== Stored items from a collection ==
◆ ◆ ◆ ◆ ◆

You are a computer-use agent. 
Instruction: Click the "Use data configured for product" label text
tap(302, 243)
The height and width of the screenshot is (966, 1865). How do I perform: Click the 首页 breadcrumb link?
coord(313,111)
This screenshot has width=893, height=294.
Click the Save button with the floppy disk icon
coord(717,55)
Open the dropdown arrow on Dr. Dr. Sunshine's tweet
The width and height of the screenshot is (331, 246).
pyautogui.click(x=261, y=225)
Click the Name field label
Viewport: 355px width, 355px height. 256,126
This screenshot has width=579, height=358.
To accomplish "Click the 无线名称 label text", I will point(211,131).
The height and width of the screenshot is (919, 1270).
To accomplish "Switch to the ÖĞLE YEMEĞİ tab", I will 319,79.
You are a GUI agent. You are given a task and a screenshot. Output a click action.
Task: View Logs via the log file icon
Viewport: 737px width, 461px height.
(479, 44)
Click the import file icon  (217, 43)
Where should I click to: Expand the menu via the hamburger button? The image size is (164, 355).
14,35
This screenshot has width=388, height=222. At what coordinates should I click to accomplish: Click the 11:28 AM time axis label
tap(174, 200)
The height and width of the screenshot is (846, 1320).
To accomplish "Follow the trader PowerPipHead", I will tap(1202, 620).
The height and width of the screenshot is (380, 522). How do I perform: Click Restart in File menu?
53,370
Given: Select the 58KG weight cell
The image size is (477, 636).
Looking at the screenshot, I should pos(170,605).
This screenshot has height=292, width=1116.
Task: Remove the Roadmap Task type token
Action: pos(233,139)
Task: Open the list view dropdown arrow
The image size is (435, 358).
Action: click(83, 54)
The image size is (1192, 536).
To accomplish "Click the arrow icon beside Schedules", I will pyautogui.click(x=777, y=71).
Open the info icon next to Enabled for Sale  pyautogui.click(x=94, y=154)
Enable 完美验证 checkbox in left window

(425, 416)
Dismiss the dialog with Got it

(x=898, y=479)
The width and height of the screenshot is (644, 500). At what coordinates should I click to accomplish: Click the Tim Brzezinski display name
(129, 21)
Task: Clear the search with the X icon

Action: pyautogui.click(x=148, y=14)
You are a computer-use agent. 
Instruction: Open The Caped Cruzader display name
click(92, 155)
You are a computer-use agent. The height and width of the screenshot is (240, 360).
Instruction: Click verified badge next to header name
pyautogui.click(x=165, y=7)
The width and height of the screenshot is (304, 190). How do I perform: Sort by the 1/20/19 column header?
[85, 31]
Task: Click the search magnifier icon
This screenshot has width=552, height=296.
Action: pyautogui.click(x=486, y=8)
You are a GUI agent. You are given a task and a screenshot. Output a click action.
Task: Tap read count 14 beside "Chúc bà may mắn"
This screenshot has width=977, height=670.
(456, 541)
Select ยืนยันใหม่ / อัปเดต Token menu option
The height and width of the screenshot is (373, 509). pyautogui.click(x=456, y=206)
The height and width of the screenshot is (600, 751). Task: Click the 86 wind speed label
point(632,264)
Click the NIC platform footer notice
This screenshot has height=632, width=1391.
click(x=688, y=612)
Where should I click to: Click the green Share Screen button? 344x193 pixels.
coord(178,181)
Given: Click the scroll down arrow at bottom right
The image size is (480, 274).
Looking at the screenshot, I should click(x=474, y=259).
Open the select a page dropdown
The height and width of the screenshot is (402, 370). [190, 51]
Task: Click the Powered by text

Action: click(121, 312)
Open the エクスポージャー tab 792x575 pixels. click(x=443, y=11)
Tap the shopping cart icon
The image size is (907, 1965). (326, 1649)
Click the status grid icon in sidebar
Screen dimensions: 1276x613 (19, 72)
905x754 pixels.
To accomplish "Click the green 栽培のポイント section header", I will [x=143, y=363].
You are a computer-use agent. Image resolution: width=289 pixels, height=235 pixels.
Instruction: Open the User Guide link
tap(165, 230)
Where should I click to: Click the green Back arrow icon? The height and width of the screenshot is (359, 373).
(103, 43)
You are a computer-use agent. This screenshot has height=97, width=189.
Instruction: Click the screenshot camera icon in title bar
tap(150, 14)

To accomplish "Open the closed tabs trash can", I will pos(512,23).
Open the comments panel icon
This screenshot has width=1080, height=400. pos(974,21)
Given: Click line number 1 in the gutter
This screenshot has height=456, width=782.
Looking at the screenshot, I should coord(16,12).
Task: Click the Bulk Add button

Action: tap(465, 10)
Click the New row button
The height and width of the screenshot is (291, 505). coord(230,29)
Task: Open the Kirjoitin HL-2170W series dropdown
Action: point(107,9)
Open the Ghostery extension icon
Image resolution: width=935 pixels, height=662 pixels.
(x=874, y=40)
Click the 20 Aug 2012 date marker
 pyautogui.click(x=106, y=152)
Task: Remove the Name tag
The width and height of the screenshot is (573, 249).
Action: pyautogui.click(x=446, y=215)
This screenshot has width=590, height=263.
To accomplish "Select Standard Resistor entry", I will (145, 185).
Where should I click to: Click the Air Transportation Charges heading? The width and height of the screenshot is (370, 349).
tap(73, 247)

◆ ◆ ◆ ◆ ◆

== ACTION ITEM ==
Please transcribe all of the entries precisely.

== ANSWER SPACE ==
You are a computer-use agent. 
Instruction: Click the "Use data configured for product" label text
tap(302, 243)
The height and width of the screenshot is (966, 1865). How do I perform: Click the 首页 breadcrumb link?
coord(313,111)
This screenshot has width=893, height=294.
Click the Save button with the floppy disk icon
coord(717,55)
Open the dropdown arrow on Dr. Dr. Sunshine's tweet
The width and height of the screenshot is (331, 246).
pyautogui.click(x=261, y=225)
Click the Name field label
Viewport: 355px width, 355px height. 256,126
This screenshot has width=579, height=358.
To accomplish "Click the 无线名称 label text", I will point(211,131).
The height and width of the screenshot is (919, 1270).
To accomplish "Switch to the ÖĞLE YEMEĞİ tab", I will 319,79.
You are a GUI agent. You are given a task and a screenshot. Output a click action.
Task: View Logs via the log file icon
Viewport: 737px width, 461px height.
(479, 44)
Click the import file icon  (217, 43)
Where should I click to: Expand the menu via the hamburger button? The image size is (164, 355).
14,35
This screenshot has width=388, height=222. At what coordinates should I click to accomplish: Click the 11:28 AM time axis label
tap(174, 200)
The height and width of the screenshot is (846, 1320).
To accomplish "Follow the trader PowerPipHead", I will tap(1202, 620).
The height and width of the screenshot is (380, 522). How do I perform: Click Restart in File menu?
53,370
Given: Select the 58KG weight cell
The image size is (477, 636).
Looking at the screenshot, I should pos(170,605).
This screenshot has height=292, width=1116.
Task: Remove the Roadmap Task type token
Action: pos(233,139)
Task: Open the list view dropdown arrow
The image size is (435, 358).
Action: click(83, 54)
The image size is (1192, 536).
To accomplish "Click the arrow icon beside Schedules", I will pyautogui.click(x=777, y=71).
Open the info icon next to Enabled for Sale  pyautogui.click(x=94, y=154)
Enable 完美验证 checkbox in left window

(425, 416)
Dismiss the dialog with Got it

(x=898, y=479)
The width and height of the screenshot is (644, 500). At what coordinates should I click to accomplish: Click the Tim Brzezinski display name
(129, 21)
Task: Clear the search with the X icon

Action: pyautogui.click(x=148, y=14)
You are a computer-use agent. 
Instruction: Open The Caped Cruzader display name
click(92, 155)
You are a computer-use agent. The height and width of the screenshot is (240, 360).
Instruction: Click verified badge next to header name
pyautogui.click(x=165, y=7)
The width and height of the screenshot is (304, 190). How do I perform: Sort by the 1/20/19 column header?
[85, 31]
Task: Click the search magnifier icon
This screenshot has width=552, height=296.
Action: pyautogui.click(x=486, y=8)
You are a GUI agent. You are given a task and a screenshot. Output a click action.
Task: Tap read count 14 beside "Chúc bà may mắn"
This screenshot has width=977, height=670.
(456, 541)
Select ยืนยันใหม่ / อัปเดต Token menu option
The height and width of the screenshot is (373, 509). pyautogui.click(x=456, y=206)
The height and width of the screenshot is (600, 751). Task: Click the 86 wind speed label
point(632,264)
Click the NIC platform footer notice
This screenshot has height=632, width=1391.
click(x=688, y=612)
Where should I click to: Click the green Share Screen button? 344x193 pixels.
coord(178,181)
Given: Click the scroll down arrow at bottom right
The image size is (480, 274).
Looking at the screenshot, I should click(x=474, y=259).
Open the select a page dropdown
The height and width of the screenshot is (402, 370). [190, 51]
Task: Click the Powered by text

Action: click(121, 312)
Open the エクスポージャー tab 792x575 pixels. click(x=443, y=11)
Tap the shopping cart icon
The image size is (907, 1965). (326, 1649)
Click the status grid icon in sidebar
Screen dimensions: 1276x613 (19, 72)
905x754 pixels.
To accomplish "Click the green 栽培のポイント section header", I will [x=143, y=363].
You are a computer-use agent. Image resolution: width=289 pixels, height=235 pixels.
Instruction: Open the User Guide link
tap(165, 230)
Where should I click to: Click the green Back arrow icon? The height and width of the screenshot is (359, 373).
(103, 43)
You are a computer-use agent. This screenshot has height=97, width=189.
Instruction: Click the screenshot camera icon in title bar
tap(150, 14)

To accomplish "Open the closed tabs trash can", I will pos(512,23).
Open the comments panel icon
This screenshot has width=1080, height=400. pos(974,21)
Given: Click line number 1 in the gutter
This screenshot has height=456, width=782.
Looking at the screenshot, I should coord(16,12).
Task: Click the Bulk Add button

Action: tap(465, 10)
Click the New row button
The height and width of the screenshot is (291, 505). coord(230,29)
Task: Open the Kirjoitin HL-2170W series dropdown
Action: point(107,9)
Open the Ghostery extension icon
Image resolution: width=935 pixels, height=662 pixels.
(x=874, y=40)
Click the 20 Aug 2012 date marker
 pyautogui.click(x=106, y=152)
Task: Remove the Name tag
The width and height of the screenshot is (573, 249).
Action: pyautogui.click(x=446, y=215)
This screenshot has width=590, height=263.
To accomplish "Select Standard Resistor entry", I will (145, 185).
Where should I click to: Click the Air Transportation Charges heading? The width and height of the screenshot is (370, 349).
tap(73, 247)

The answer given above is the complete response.